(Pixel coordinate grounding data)
-=-=-=-=-
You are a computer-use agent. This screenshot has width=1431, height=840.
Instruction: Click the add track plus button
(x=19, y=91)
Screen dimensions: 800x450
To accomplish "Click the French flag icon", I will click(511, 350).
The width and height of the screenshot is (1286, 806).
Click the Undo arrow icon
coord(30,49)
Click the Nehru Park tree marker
-=-=-=-=-
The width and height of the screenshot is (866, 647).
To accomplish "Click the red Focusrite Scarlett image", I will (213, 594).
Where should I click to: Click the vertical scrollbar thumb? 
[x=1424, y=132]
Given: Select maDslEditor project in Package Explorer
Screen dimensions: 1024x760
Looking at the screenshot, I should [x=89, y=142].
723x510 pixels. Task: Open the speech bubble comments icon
-=-=-=-=-
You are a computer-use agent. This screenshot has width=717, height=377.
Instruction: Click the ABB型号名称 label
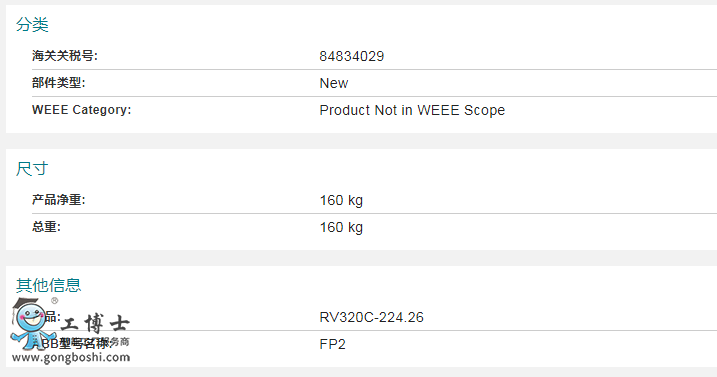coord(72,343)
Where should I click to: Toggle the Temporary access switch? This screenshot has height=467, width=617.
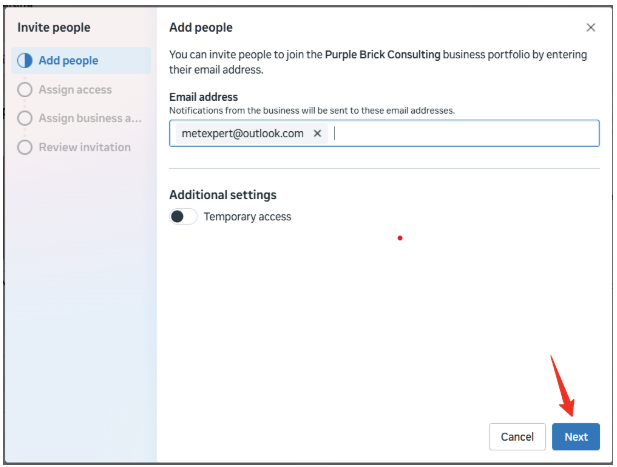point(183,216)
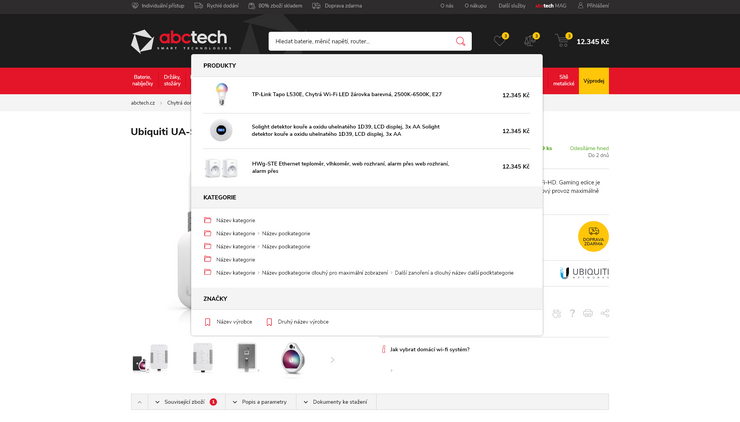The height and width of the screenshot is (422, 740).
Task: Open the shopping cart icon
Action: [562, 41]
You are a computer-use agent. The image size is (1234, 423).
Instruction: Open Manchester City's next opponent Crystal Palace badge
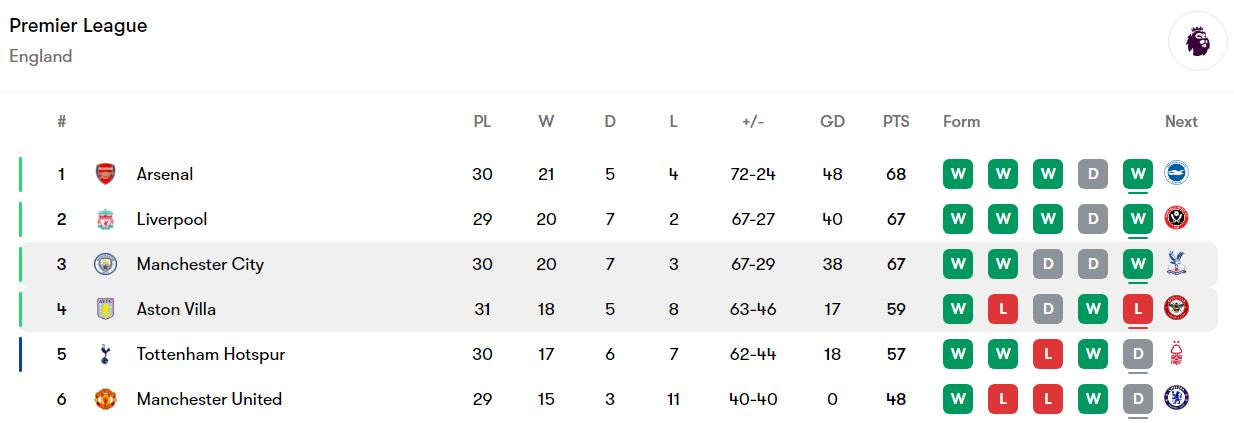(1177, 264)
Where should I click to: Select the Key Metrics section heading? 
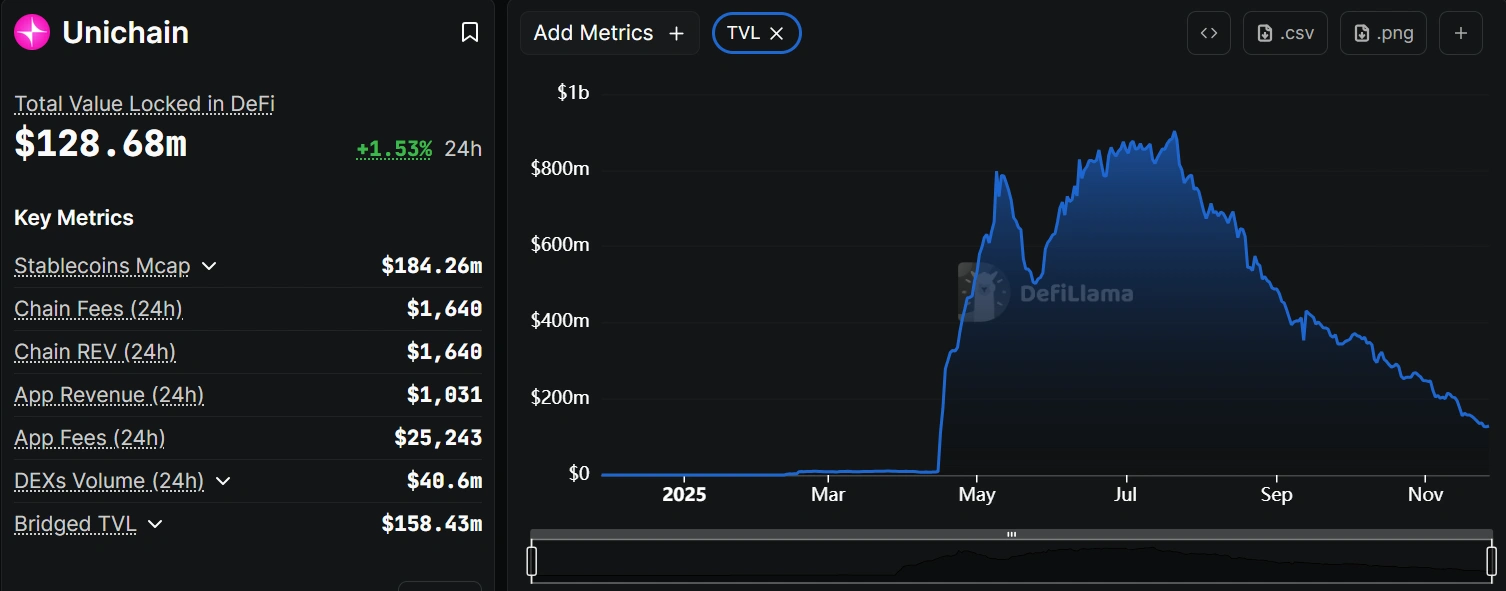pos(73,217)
-=-=-=-=-
> Try it: Above are the records; from them, give again exactly the lines from the one containing "has width=1431, height=840." through the one containing "Click the Nehru Park tree marker", both included.

> Exercise result:
You are a computer-use agent. This screenshot has width=1431, height=840.
Instruction: Click the add track plus button
(x=19, y=91)
Screen dimensions: 800x450
To accomplish "Click the French flag icon", I will click(511, 350).
The width and height of the screenshot is (1286, 806).
Click the Undo arrow icon
coord(30,49)
Click the Nehru Park tree marker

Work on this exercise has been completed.